_Exercise description:_
Filter the listing below down to the lines with the word "will" and copy those.

_Dataset records:_
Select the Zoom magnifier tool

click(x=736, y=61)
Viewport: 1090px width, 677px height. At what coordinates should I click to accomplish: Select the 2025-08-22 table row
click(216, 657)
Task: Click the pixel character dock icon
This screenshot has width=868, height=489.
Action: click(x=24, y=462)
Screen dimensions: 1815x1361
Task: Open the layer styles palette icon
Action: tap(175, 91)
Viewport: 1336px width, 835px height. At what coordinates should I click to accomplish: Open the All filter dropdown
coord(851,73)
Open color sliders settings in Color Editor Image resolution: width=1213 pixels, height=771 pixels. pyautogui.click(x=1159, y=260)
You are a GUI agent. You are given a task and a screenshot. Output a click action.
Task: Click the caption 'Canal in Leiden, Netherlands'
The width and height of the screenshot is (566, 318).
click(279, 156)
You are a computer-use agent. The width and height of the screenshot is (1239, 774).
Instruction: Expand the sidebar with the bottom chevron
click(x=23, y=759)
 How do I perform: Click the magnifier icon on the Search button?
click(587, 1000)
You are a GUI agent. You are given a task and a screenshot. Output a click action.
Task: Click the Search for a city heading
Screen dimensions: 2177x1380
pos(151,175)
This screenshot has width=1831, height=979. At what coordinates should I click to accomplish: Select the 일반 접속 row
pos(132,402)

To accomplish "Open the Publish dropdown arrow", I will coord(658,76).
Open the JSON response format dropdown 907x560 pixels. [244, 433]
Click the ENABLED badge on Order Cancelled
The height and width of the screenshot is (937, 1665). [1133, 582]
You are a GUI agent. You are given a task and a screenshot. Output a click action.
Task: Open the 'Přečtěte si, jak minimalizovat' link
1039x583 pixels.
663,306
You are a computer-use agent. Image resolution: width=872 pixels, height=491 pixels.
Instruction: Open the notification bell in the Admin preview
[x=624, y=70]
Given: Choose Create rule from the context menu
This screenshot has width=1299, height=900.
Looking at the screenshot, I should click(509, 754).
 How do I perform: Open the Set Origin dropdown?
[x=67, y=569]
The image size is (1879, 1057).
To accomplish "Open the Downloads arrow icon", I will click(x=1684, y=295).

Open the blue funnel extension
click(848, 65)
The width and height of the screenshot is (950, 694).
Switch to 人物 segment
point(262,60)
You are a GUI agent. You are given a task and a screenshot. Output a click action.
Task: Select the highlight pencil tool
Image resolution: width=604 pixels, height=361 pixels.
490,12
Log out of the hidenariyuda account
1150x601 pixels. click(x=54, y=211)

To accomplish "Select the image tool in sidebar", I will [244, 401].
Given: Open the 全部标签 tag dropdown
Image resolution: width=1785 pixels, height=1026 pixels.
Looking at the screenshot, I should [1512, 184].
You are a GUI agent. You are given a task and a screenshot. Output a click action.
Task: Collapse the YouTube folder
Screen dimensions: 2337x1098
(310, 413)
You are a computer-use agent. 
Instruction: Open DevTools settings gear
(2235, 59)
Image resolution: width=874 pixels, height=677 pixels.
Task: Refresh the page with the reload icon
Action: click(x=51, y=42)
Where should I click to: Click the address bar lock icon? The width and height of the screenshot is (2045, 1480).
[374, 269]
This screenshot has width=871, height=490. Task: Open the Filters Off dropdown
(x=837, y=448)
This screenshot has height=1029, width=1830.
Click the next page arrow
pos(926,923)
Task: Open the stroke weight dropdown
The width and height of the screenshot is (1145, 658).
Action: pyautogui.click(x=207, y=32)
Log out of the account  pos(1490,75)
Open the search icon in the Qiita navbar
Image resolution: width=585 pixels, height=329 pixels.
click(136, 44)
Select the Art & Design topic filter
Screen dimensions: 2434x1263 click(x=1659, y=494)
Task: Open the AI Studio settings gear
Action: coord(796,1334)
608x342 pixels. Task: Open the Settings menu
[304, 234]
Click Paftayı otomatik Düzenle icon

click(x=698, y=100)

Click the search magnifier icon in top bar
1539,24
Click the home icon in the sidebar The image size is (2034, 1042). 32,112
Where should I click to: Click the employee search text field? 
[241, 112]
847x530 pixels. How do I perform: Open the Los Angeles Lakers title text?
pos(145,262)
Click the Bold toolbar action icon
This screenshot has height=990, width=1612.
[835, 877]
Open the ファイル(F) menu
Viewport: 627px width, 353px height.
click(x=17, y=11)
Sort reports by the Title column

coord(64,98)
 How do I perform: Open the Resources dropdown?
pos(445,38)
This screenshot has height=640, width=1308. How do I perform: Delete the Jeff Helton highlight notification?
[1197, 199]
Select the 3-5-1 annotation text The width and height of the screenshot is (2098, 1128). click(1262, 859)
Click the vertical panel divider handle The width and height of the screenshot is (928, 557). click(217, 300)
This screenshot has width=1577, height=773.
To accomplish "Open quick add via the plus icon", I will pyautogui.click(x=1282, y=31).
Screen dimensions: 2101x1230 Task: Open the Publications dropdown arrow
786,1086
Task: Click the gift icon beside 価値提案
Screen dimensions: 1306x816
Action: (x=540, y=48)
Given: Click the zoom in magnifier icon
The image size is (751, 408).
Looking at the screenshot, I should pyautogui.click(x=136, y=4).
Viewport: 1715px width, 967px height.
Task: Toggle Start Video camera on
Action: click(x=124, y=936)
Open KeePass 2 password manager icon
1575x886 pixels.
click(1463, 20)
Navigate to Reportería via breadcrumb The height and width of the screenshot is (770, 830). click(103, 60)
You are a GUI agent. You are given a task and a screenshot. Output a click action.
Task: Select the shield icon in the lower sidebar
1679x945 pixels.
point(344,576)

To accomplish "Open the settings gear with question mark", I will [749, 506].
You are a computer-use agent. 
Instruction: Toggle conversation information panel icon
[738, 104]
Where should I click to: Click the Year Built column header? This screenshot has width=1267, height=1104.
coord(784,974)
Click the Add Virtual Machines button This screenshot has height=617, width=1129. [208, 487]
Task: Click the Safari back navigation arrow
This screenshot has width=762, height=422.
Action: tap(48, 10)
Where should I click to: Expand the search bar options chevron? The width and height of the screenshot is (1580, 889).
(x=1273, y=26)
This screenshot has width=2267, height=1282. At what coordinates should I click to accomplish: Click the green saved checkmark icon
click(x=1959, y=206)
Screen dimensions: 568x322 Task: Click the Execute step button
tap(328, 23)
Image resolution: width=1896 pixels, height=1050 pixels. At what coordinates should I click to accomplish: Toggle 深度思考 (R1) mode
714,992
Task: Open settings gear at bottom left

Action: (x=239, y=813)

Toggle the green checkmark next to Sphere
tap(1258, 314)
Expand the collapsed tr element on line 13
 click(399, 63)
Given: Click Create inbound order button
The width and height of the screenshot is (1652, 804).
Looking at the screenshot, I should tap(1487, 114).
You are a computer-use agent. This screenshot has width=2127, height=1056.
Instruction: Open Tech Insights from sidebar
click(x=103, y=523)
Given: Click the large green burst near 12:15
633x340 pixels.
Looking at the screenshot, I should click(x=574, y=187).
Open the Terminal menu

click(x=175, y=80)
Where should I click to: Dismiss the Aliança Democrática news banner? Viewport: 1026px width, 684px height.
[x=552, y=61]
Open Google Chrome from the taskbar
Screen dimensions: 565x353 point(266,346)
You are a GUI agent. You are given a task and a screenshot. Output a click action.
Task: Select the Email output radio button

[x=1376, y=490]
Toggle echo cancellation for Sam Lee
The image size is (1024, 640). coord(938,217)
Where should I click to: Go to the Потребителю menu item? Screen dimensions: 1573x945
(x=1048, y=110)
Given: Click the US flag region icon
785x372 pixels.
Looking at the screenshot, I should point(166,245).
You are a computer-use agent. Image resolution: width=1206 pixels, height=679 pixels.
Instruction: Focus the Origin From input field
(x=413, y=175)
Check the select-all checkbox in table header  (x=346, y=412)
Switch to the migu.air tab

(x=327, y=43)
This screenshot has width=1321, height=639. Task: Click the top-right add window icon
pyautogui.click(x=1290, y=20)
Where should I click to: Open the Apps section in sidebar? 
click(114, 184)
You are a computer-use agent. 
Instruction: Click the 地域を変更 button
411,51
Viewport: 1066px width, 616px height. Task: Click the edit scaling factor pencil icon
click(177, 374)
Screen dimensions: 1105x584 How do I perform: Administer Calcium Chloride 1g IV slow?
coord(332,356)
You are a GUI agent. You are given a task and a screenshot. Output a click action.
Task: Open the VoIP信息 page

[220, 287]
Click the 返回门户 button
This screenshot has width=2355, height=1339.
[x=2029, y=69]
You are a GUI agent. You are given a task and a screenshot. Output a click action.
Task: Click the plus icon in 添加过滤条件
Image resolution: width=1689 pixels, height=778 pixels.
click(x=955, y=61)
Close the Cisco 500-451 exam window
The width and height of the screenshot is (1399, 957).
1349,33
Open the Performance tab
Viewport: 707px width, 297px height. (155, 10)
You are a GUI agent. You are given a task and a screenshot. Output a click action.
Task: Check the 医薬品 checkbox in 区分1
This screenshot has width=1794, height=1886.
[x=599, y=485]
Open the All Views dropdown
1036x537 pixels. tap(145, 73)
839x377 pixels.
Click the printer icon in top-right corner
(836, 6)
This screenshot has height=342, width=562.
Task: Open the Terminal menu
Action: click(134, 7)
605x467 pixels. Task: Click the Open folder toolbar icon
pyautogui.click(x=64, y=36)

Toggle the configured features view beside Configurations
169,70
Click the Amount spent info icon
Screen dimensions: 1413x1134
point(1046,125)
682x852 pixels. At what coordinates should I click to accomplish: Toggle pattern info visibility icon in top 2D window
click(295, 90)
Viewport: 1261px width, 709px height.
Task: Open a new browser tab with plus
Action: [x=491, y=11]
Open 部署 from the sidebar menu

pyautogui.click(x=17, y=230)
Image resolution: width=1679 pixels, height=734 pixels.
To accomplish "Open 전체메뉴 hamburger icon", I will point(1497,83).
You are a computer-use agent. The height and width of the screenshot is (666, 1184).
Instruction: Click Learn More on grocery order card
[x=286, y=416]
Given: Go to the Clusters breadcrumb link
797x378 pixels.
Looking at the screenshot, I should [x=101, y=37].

_Response to this exercise:_
To accomplish "Open the Publish dropdown arrow", I will coord(658,76).
To accomplish "Open the Downloads arrow icon", I will click(x=1684, y=295).
To accomplish "Select the image tool in sidebar", I will [244, 401].
To accomplish "Open quick add via the plus icon", I will pyautogui.click(x=1282, y=31).
To accomplish "Open the settings gear with question mark", I will [749, 506].
To accomplish "Open 전체메뉴 hamburger icon", I will point(1497,83).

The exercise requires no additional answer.